After the Sunday attacks, the tensions that already existed are likely to deepen. Already hate speech is circulating on Sinhala-language social media. There are also reports of reprisals against Muslims.

Since 2009 security forces have maintained an iron grip on the Tamil population, while both Christian and Muslim communities have suffered repeated attacks by Sinhala Buddhist nationalist mobs.

In 2018, there were anti-Muslim riots in Kandy and dozens of attacks against Christians.

In the days prior to Easter Sunday’s devastating suicide bombings the country’s security agencies had been closely watching a secretive cell of the National Thowheeth Jama'ath a hitherto little-known radical Islamist organization that security officials in Sri Lanka now say carried out the attacks and may have received help from abroad.

And within hours of three churches and three hotels being bombed, Sri Lankan security services swooped down on at least 24 suspects — by Tuesday the number had grown to 40 — suggesting that officials also knew exactly where the group had been operating.

The National Thowheeth Jama’ath group emerged around 2015 in the aftermath of attacks against Muslims. Though Sri Lanka has been mostly spared the violence between religious groups seen in other South Asian nations, such as India and Pakistan, in recent years some Buddhist monks have become militant and incited followers to attack Muslims. The Sri Lankan government’s security services appeared to have turned a blind eye, letting Buddhist mobs act with impunity.

Sri Lankan security services knew The National Thowheeth Jama’ath group was dangerous: They had collected intelligence on the whereabouts of its leaders in an April 11 security memo, which warned of Catholic church bombings.

Moreover, as early as April 4, 2019, Indian officials had provided the Sri Lankans with cellphone numbers and information about the terrorist ringleader Mr. Zaharan and his lieutenants planning suicide attacks on Catholic churches and the Indian Embassy in Sri Lanka, several Sri Lankan and Indian officials said. Subsequently, Sri Lankan security services went to the terrorists' addresses and put several members of the group under close surveillance. This makes one wonder how the terrorists were able to pull off their attacks under the noses of Sri Lankan security.

But with Sri Lanka’s president and prime minister feuding for months, leading to a political breakdown last year, it seems that the president excluded the prime minister from top security briefings and that the prime minister’s office had no inkling of the warnings of imminent suicide attacks.

On the Monday after the Easter Sunday bombings, several ministers lashed out at President Maithripala Sirisena, who controls the security services, for not acting on the detailed warnings before the attacks.

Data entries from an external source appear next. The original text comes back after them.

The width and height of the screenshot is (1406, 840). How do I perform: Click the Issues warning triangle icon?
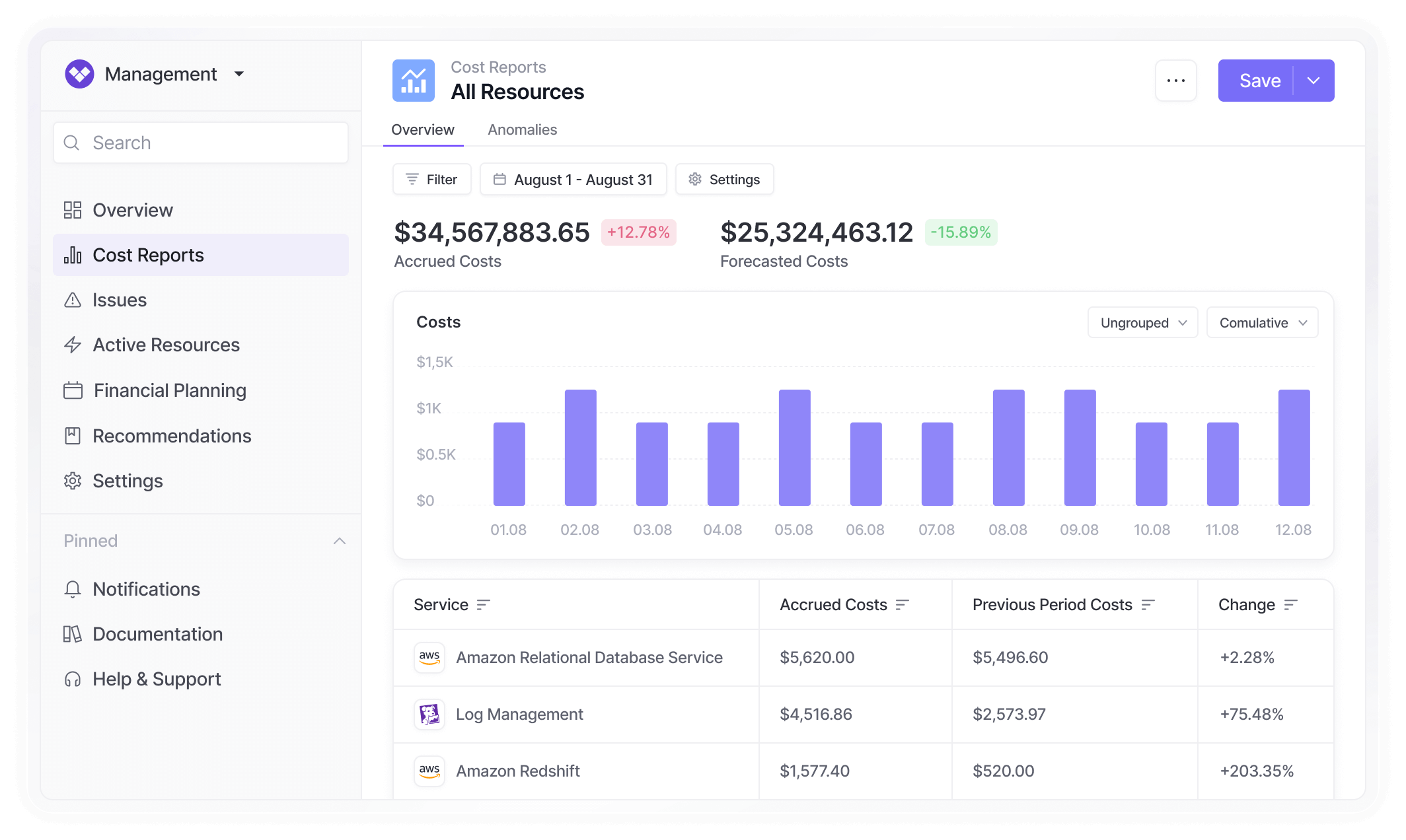click(x=73, y=300)
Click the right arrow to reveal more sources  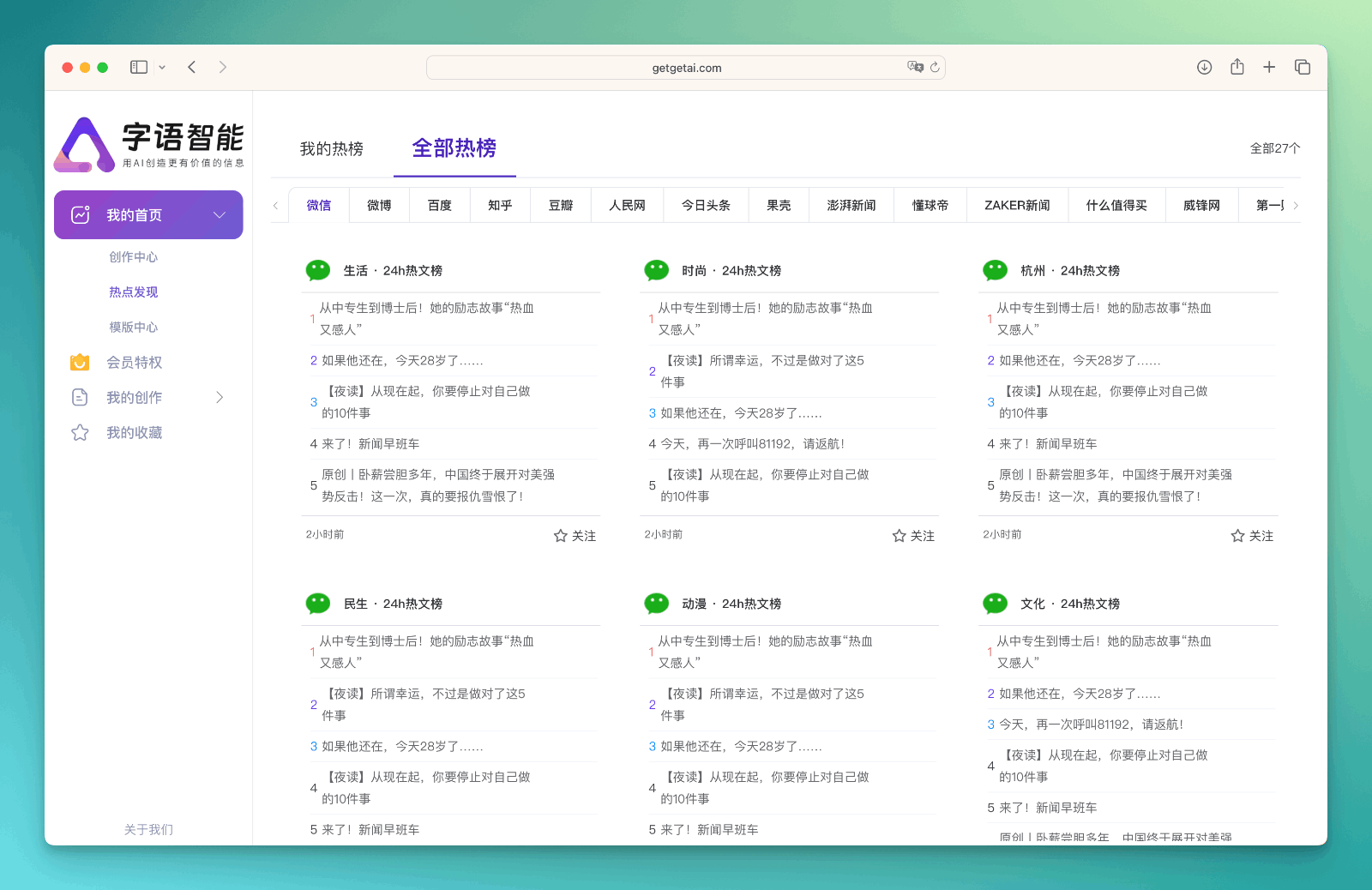tap(1297, 205)
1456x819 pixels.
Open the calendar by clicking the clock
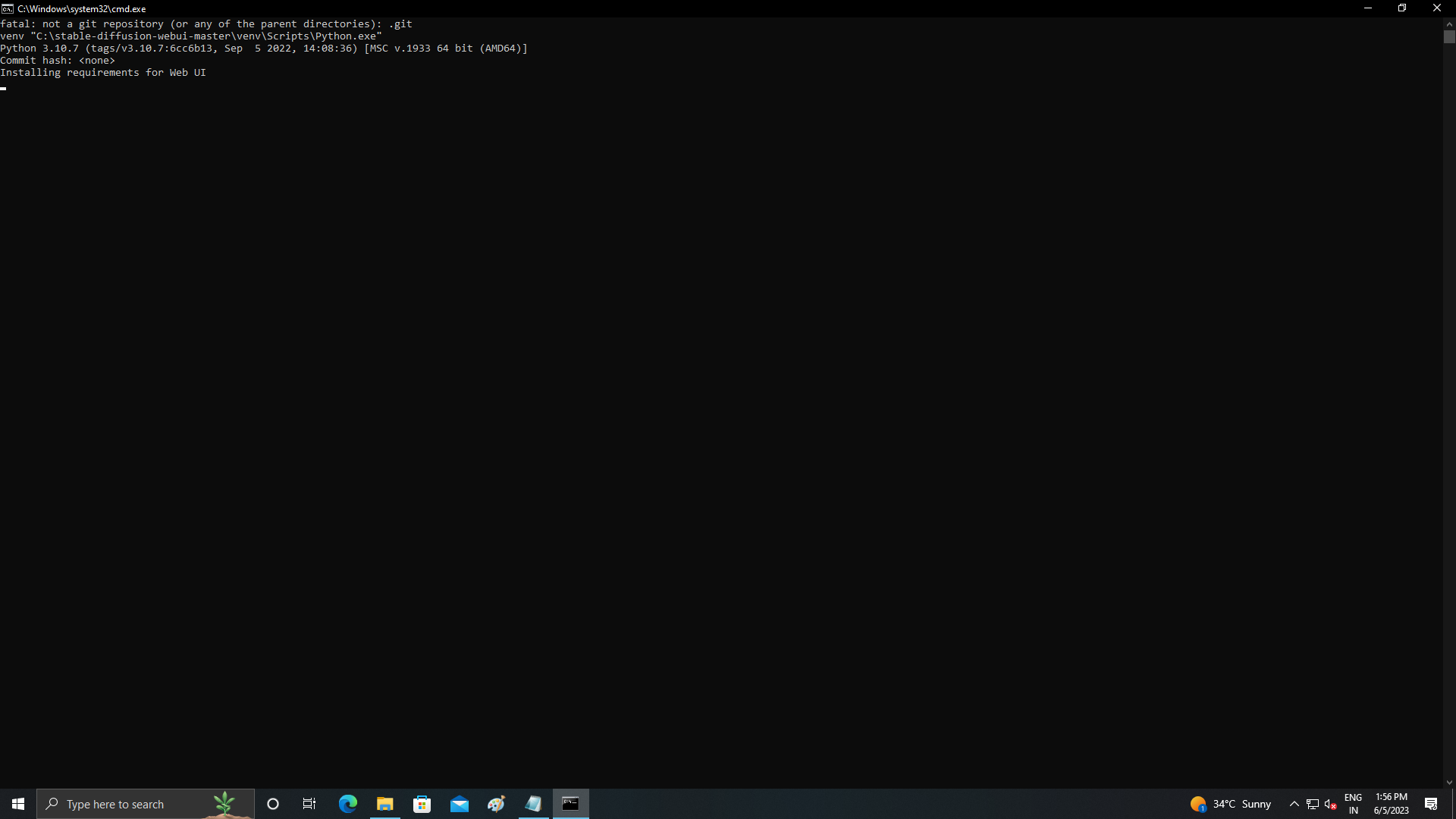[1390, 804]
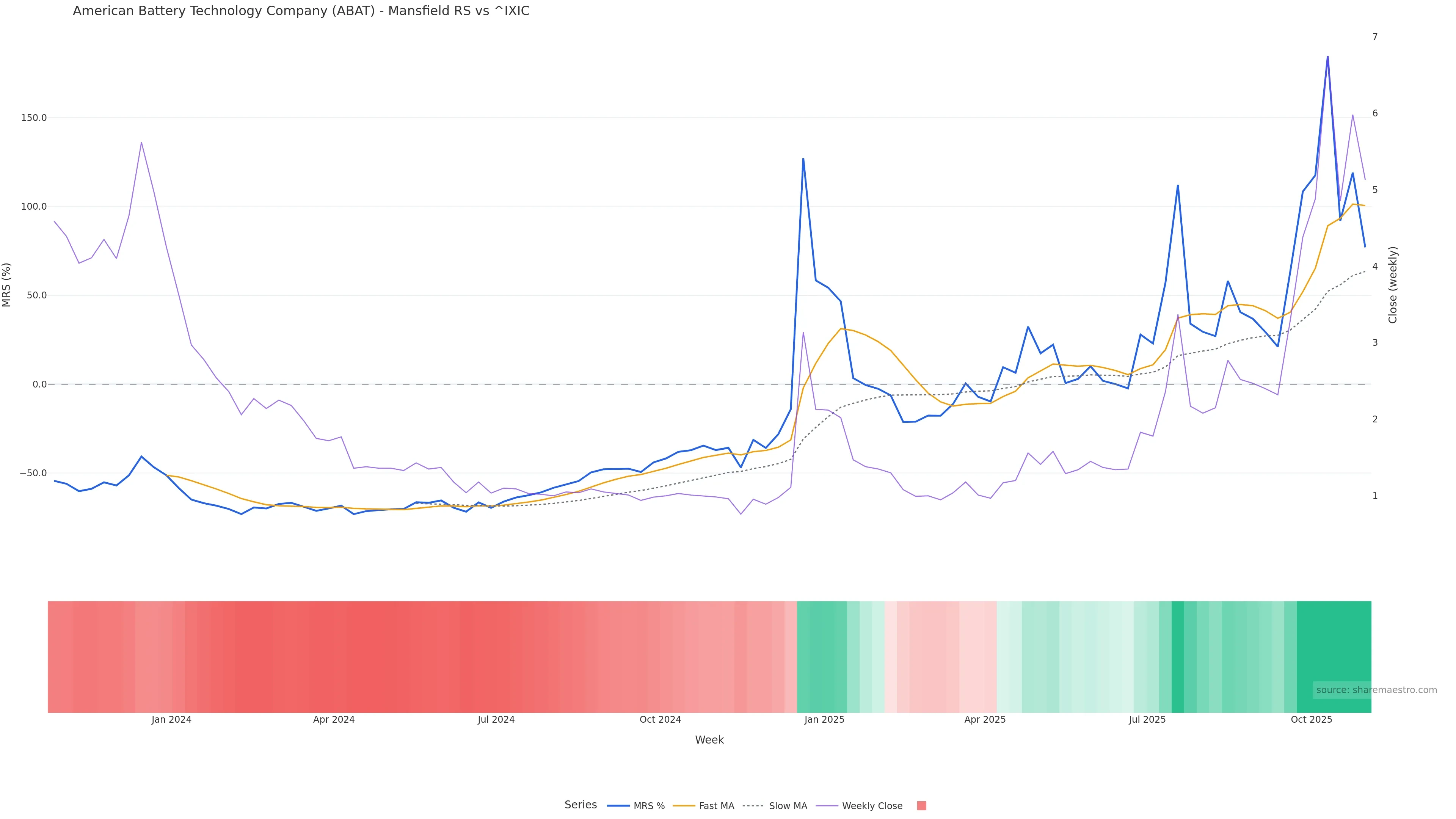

“We are ashamed of what has happened,” said Rauff Hakeem, the minister of city planning. “If the names of the persons involved were already known, why were they not arrested?”

He called the attacks a “colossal failure on the part of the intelligence services.”

Several ministers are now calling for the national police chief to resign. Others questioned how such a homegrown group could have acted alone.

Two leading Muslim groups issued statements condemning the attacks, with the All Ceylon Jamiyaathuul Ulama, a council of Muslim theologians, urging the "maximum punishment for everyone involved in these dastardly acts".

Cardinal Malcolm Ranjith, the archbishop of Colombo, said the attacks could have been thwarted.

"We placed our hands on our heads when we came to know that these deaths could have been avoided. Why this was not prevented?" he said.

In searching for an answer to that question, one may ask the question: Cui Bono – who benefited from the attacks; and thus, doesn't that make them potential suspects?

Other questions that beg answers if investigators really want answers: Why aren't the terrorists' websites traced back to their owners? Who knew what and when did they know it? What is the identity of the attackers and when did authorities become aware of these people?